(Dataset entries)
= Beginning of Section =

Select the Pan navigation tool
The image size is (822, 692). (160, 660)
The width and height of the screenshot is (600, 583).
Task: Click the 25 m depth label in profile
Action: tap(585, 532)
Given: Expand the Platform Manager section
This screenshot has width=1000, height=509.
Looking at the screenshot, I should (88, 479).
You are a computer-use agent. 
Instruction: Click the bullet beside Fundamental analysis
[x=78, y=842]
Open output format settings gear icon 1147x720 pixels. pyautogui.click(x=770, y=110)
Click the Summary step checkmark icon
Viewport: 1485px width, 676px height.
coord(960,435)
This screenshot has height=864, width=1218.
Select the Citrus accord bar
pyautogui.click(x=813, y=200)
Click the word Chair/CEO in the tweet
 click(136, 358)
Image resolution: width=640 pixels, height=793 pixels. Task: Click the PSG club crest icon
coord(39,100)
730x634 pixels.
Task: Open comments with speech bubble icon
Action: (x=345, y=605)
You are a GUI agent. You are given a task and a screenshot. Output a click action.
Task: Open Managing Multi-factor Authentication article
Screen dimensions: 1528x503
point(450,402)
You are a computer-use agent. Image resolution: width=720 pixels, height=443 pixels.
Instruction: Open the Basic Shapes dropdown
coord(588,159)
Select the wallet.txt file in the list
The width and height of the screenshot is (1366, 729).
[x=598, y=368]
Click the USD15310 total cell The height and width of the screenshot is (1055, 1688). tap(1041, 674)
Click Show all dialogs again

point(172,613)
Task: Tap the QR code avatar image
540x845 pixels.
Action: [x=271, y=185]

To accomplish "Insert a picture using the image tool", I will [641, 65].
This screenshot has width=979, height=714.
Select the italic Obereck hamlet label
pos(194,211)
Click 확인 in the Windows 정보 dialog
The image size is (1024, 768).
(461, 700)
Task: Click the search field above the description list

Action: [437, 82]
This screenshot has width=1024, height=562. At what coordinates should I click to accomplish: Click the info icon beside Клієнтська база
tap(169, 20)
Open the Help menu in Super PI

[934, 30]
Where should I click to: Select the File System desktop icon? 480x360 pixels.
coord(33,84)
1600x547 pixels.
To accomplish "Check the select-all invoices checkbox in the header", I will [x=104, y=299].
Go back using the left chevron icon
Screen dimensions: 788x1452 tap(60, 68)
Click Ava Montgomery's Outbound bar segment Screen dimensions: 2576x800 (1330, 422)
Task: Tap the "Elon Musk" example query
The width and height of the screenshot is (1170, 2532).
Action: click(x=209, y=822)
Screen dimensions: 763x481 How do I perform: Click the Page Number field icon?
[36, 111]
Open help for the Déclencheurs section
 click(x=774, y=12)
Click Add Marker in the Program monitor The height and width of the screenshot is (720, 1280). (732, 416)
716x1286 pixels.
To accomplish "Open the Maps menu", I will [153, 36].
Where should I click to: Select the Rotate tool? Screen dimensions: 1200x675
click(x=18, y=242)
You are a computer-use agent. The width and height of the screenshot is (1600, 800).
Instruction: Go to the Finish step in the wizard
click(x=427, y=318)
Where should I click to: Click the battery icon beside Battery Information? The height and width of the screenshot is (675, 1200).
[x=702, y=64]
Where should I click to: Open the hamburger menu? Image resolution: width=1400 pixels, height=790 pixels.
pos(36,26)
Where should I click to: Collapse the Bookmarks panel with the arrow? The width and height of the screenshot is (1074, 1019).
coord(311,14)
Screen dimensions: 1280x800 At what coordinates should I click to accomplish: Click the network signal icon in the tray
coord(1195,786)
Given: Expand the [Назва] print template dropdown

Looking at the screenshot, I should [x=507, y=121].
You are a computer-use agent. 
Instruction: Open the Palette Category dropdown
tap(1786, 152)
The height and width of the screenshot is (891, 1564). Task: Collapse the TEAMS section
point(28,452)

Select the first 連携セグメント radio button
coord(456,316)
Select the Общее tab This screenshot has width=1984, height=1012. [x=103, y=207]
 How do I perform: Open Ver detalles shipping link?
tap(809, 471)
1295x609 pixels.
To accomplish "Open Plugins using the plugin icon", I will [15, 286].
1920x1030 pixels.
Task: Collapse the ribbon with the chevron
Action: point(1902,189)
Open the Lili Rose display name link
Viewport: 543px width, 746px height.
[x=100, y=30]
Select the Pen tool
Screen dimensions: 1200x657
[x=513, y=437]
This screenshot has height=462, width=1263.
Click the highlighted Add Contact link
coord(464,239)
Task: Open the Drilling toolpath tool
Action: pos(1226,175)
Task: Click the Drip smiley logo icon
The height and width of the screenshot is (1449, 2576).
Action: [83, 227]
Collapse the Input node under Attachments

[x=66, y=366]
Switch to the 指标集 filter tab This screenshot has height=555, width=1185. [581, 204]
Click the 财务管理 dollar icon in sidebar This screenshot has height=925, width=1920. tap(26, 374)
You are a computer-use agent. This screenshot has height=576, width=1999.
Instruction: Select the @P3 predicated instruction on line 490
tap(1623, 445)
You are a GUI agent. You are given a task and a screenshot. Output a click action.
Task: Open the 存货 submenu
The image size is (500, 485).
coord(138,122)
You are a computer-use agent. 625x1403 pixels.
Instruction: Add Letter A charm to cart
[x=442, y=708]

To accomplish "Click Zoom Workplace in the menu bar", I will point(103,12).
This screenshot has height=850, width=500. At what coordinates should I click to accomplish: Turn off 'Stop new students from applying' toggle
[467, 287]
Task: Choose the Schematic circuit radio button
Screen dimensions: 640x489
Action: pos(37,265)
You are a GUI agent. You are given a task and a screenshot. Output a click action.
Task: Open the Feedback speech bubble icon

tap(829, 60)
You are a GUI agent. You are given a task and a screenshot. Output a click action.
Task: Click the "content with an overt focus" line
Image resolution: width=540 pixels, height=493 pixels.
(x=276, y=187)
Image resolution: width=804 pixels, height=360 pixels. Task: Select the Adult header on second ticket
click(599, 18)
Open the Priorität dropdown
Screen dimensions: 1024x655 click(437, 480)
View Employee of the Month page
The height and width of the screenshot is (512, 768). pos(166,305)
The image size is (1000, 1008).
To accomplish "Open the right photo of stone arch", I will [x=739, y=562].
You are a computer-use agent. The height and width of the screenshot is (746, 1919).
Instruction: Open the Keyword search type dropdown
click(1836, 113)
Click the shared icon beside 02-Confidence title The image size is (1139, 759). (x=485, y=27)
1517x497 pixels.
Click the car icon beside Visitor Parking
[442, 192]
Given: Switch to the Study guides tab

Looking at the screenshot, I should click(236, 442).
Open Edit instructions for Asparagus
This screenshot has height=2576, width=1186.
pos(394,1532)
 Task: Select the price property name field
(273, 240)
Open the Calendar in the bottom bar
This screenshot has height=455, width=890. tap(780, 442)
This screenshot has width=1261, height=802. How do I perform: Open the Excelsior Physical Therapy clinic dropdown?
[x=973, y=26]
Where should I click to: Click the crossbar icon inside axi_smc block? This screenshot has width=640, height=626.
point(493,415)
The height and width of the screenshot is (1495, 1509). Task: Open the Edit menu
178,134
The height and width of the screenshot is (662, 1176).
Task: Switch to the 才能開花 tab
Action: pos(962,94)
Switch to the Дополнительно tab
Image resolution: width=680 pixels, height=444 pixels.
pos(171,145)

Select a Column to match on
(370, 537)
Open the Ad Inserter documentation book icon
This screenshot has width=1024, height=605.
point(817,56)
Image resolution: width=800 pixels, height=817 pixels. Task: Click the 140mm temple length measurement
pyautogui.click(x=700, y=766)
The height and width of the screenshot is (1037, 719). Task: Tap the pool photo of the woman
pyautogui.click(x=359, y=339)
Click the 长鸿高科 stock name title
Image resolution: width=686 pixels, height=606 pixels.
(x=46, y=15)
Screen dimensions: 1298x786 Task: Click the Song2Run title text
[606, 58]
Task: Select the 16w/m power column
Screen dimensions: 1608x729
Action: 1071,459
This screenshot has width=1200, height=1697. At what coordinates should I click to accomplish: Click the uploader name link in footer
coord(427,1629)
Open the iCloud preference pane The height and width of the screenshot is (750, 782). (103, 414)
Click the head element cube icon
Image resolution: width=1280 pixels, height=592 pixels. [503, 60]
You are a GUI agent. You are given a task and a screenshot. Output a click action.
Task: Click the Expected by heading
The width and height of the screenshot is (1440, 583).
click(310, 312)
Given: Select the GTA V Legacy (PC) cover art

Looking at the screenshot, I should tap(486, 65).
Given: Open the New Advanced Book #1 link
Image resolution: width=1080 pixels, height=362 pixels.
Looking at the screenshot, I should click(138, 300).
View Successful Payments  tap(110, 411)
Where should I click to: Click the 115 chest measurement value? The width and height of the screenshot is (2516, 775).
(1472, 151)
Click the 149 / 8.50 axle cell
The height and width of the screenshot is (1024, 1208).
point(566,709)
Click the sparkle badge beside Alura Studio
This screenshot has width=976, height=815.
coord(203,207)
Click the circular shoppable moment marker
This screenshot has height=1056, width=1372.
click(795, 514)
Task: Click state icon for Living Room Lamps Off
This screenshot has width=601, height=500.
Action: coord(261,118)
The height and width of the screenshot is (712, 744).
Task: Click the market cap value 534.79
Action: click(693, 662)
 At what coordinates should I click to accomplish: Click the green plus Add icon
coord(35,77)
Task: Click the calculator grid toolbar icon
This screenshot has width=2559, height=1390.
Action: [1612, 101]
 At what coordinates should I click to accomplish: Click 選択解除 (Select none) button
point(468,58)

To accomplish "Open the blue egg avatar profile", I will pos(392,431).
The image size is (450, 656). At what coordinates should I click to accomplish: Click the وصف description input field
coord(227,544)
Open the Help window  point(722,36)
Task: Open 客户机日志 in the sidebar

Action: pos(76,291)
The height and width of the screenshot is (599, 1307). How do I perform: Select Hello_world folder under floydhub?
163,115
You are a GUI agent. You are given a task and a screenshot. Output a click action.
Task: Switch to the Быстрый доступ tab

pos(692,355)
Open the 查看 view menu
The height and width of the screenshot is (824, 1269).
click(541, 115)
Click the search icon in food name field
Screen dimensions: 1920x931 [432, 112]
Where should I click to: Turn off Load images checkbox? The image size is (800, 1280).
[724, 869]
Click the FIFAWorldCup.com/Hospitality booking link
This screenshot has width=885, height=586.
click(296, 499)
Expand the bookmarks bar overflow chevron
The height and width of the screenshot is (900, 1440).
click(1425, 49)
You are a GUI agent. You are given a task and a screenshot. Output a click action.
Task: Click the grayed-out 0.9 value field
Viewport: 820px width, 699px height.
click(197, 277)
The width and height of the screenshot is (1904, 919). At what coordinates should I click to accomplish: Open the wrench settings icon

= End of Section =

What is needed:
All lines above from the one with "Select a Column to match on" to the one with "Click the circular shoppable moment marker", inclusive, should be copied exactly, and no other lines.

Response:
Select a Column to match on
(370, 537)
Open the Ad Inserter documentation book icon
This screenshot has width=1024, height=605.
point(817,56)
Image resolution: width=800 pixels, height=817 pixels. Task: Click the 140mm temple length measurement
pyautogui.click(x=700, y=766)
The height and width of the screenshot is (1037, 719). Task: Tap the pool photo of the woman
pyautogui.click(x=359, y=339)
Click the 长鸿高科 stock name title
Image resolution: width=686 pixels, height=606 pixels.
(x=46, y=15)
Screen dimensions: 1298x786 Task: Click the Song2Run title text
[606, 58]
Task: Select the 16w/m power column
Screen dimensions: 1608x729
Action: 1071,459
This screenshot has width=1200, height=1697. At what coordinates should I click to accomplish: Click the uploader name link in footer
coord(427,1629)
Open the iCloud preference pane The height and width of the screenshot is (750, 782). (103, 414)
Click the head element cube icon
Image resolution: width=1280 pixels, height=592 pixels. [503, 60]
You are a GUI agent. You are given a task and a screenshot. Output a click action.
Task: Click the Expected by heading
The width and height of the screenshot is (1440, 583).
click(310, 312)
Given: Select the GTA V Legacy (PC) cover art

Looking at the screenshot, I should tap(486, 65).
Given: Open the New Advanced Book #1 link
Image resolution: width=1080 pixels, height=362 pixels.
Looking at the screenshot, I should click(138, 300).
View Successful Payments  tap(110, 411)
Where should I click to: Click the 115 chest measurement value? The width and height of the screenshot is (2516, 775).
(1472, 151)
Click the 149 / 8.50 axle cell
The height and width of the screenshot is (1024, 1208).
point(566,709)
Click the sparkle badge beside Alura Studio
This screenshot has width=976, height=815.
coord(203,207)
Click the circular shoppable moment marker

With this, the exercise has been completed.